* Work required
Update the lines starting with the one that has "Given: Open the Code Translation tab" and ending after the one that has "click(x=37, y=624)", changing "dropdown" to "drop-down menu" and keeping everything else the same. Leave the pictures out of your answer.

Element and text location data:
↓

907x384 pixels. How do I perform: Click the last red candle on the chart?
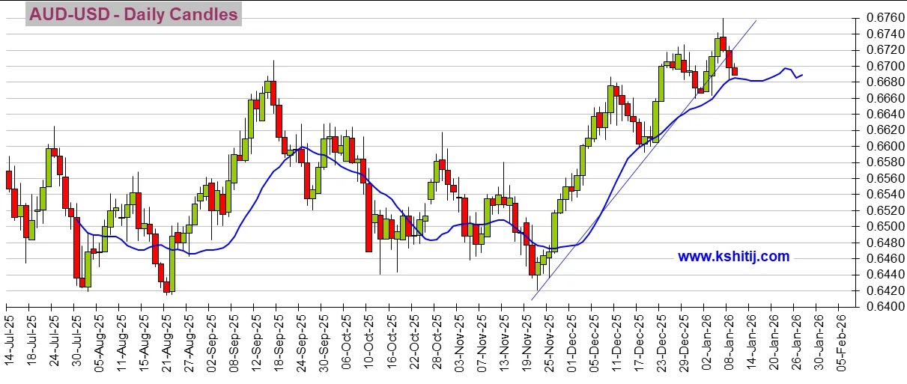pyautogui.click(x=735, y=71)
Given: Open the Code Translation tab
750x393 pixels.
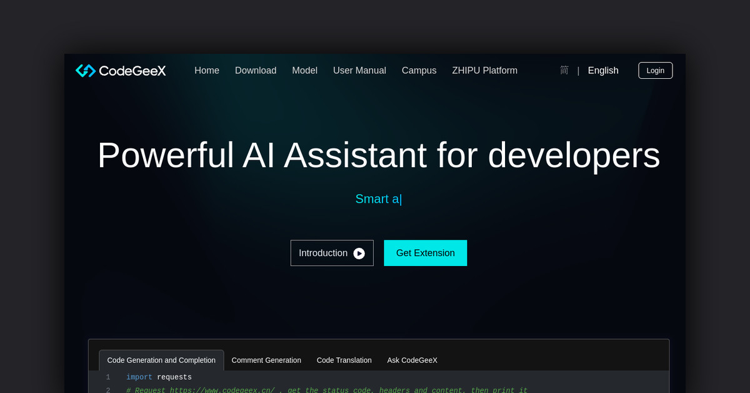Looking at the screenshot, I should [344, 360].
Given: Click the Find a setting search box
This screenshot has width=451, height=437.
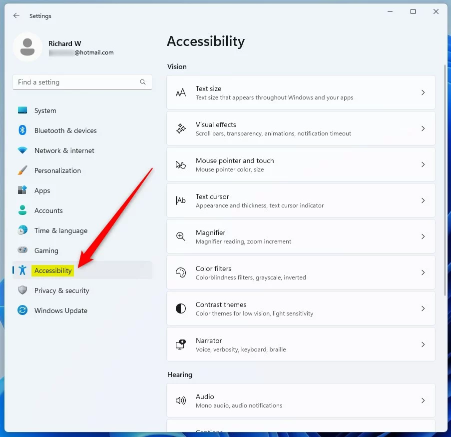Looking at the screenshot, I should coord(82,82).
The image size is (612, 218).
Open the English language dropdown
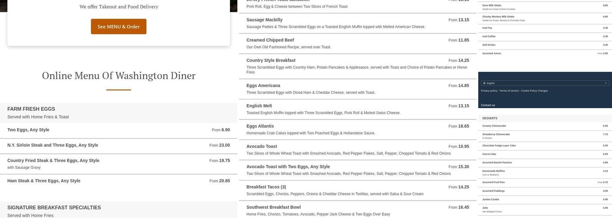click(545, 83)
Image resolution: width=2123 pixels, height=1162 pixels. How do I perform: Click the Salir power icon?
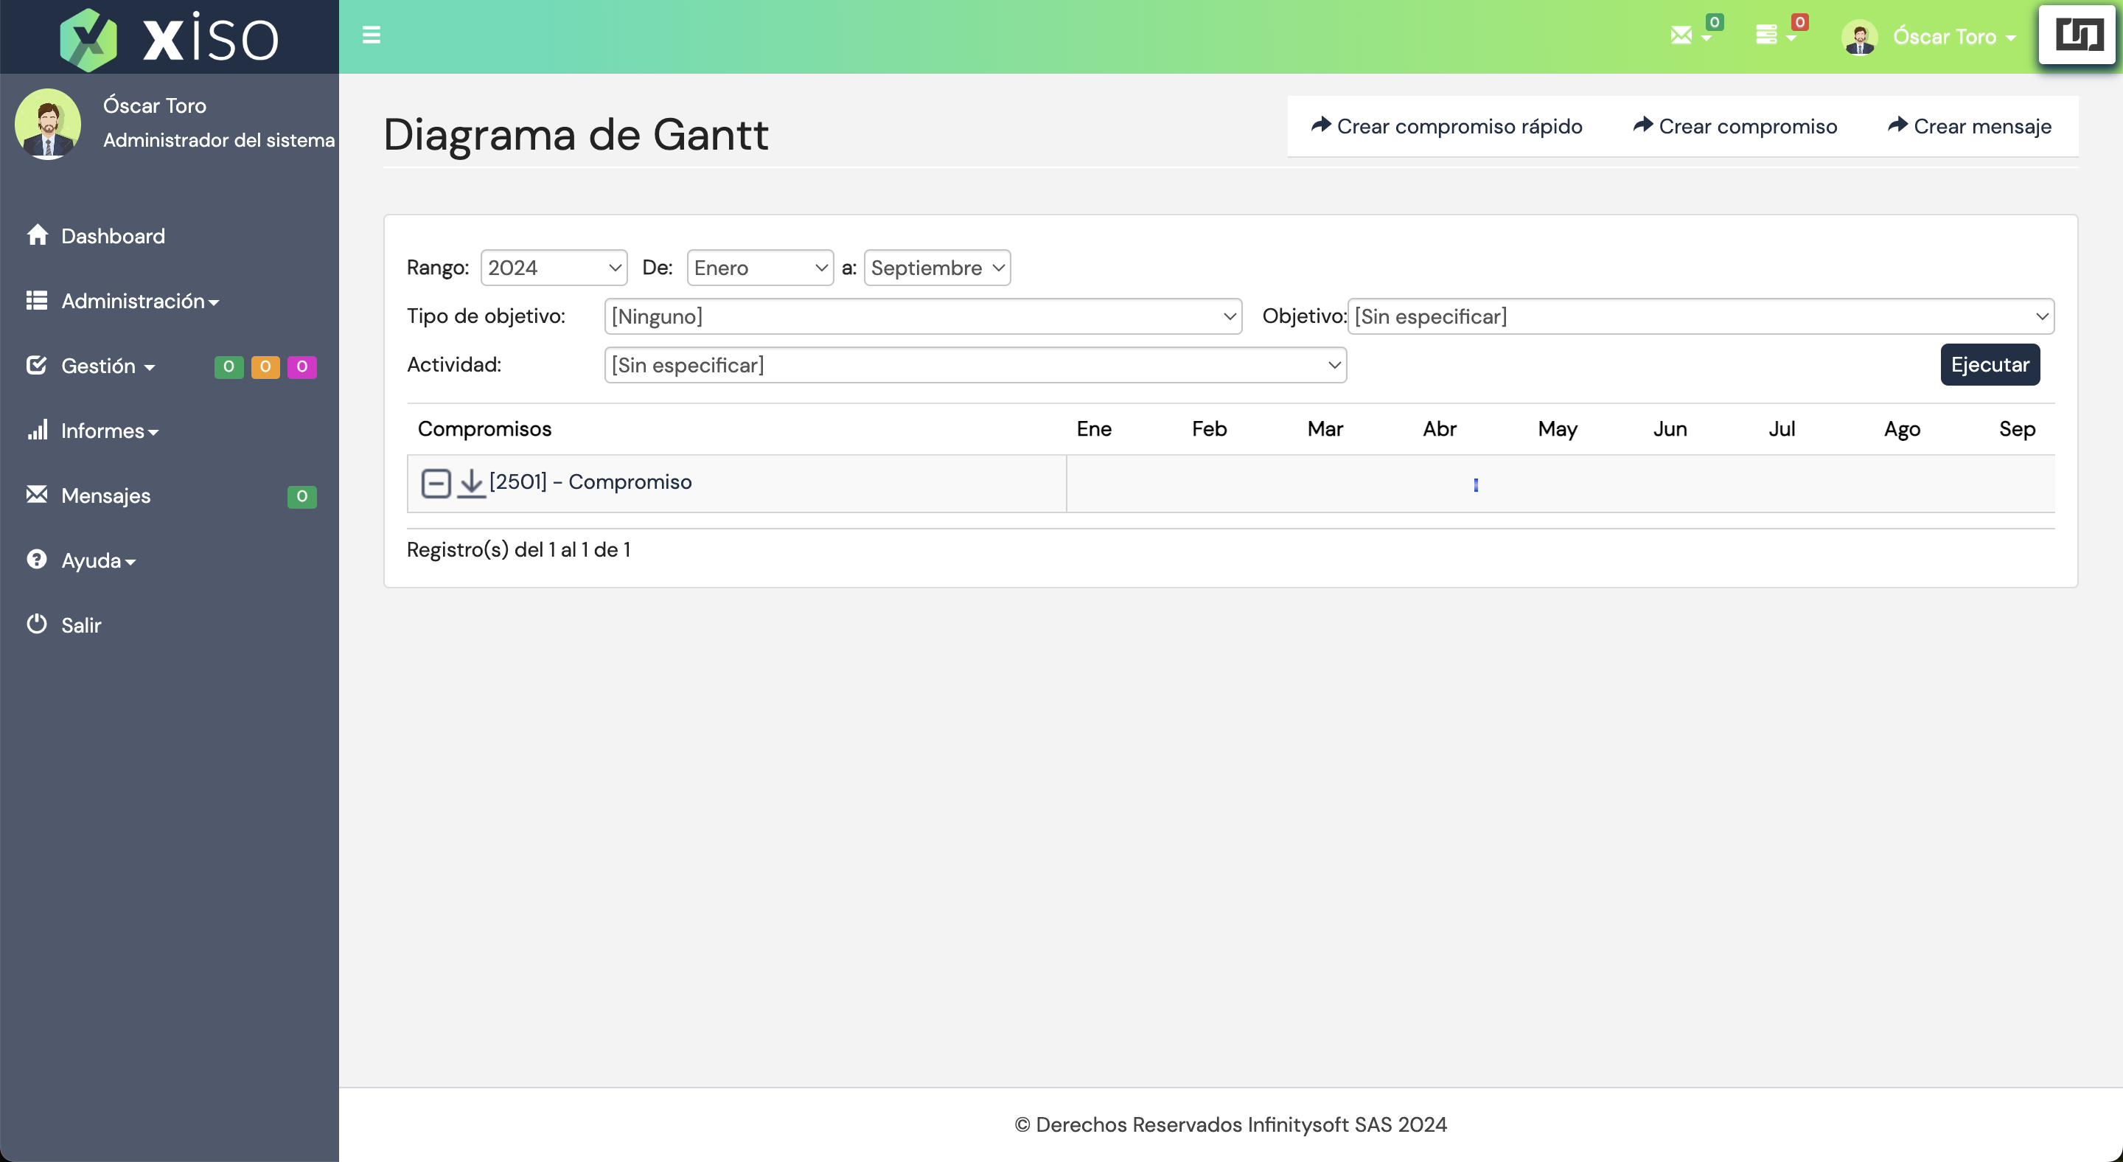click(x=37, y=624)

↑
↓

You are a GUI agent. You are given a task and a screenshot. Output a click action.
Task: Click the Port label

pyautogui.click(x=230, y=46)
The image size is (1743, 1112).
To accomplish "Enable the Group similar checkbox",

↑

* Solved exercise
Given: Open the Code Translation tab
750x393 pixels.
Looking at the screenshot, I should [344, 360].
Given: Click the Find a setting search box
This screenshot has width=451, height=437.
Looking at the screenshot, I should coord(82,82).
The image size is (612, 218).
Open the English language drop-down menu
click(545, 83)
Image resolution: width=2123 pixels, height=1162 pixels. How do I perform: Click the Salir power icon?
click(x=37, y=624)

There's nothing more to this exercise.